Primary pleomorphic liposarcoma involving bilateral ovaries: Case report and literature review
Huan Chen, Jing Luo, Ke Zhang, Puxiang Chen

TL;DR
This case report describes a rare instance of primary pleomorphic liposarcoma in a patient's bilateral ovaries and discusses its diagnosis, treatment, and the lack of established guidelines for such cases.
Contribution
The novelty lies in presenting a rare case of primary pleomorphic liposarcoma in the ovaries and summarizing existing literature to raise awareness.
Findings
Primary pleomorphic liposarcoma involving bilateral ovaries was confirmed through histopathological examination.
The patient showed significant reduction in CA-125 levels following chemotherapy.

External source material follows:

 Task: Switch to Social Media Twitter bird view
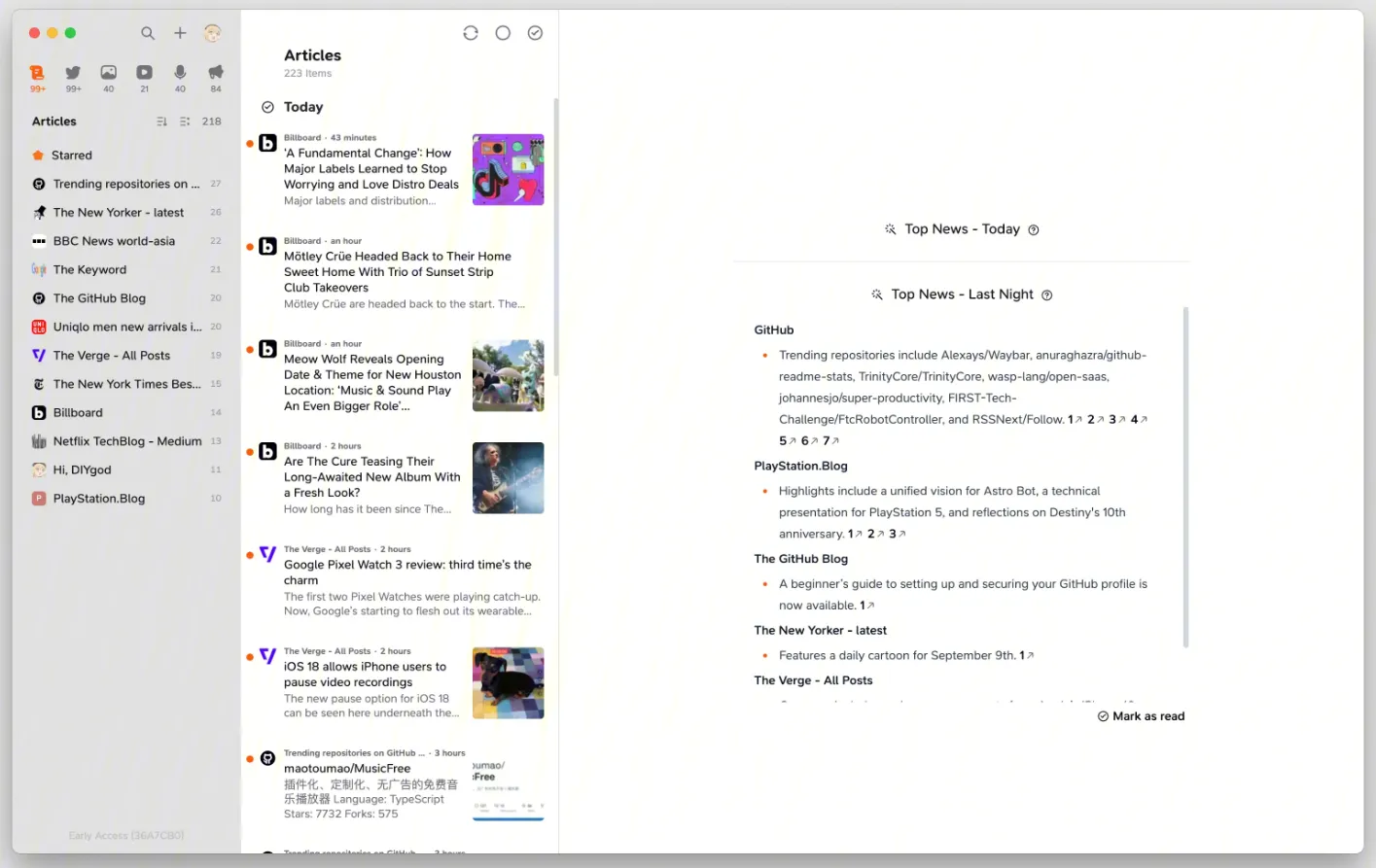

PLPS in the female reproductive system is rare and often misdiagnosed due to complex pathology and lack of specific markers.
Abstract
Pleomorphic liposarcomas (PLPSs) commonly occur in the extremities or retroperitoneum. However, cases of primary PLPSs in the female reproductive system are rare, with only one reported case in the ovary. Herein, we describe the case of a patient with primary PLPS involving bilateral ovaries. She presented with a 2-month history of abdominal pain, and underwent total hysterectomy with bilateral salpingo-oophorectomy, omentectomy, and excision of surface lesions on the bladder and rectum. Intraoperatively, nitrogen mustard (2%) was used to rinse the abdominal cavity. One week postoperatively, she was administered the first cycle of postoperative cisplatin chemotherapy for intraperitoneal heat infusion chemotherapy plus intravenous liposomal paclitaxel. Postoperative histopathological examination revealed primary PLPS involving both ovaries. Therefore, a doxorubicin liposomal chemotherapy…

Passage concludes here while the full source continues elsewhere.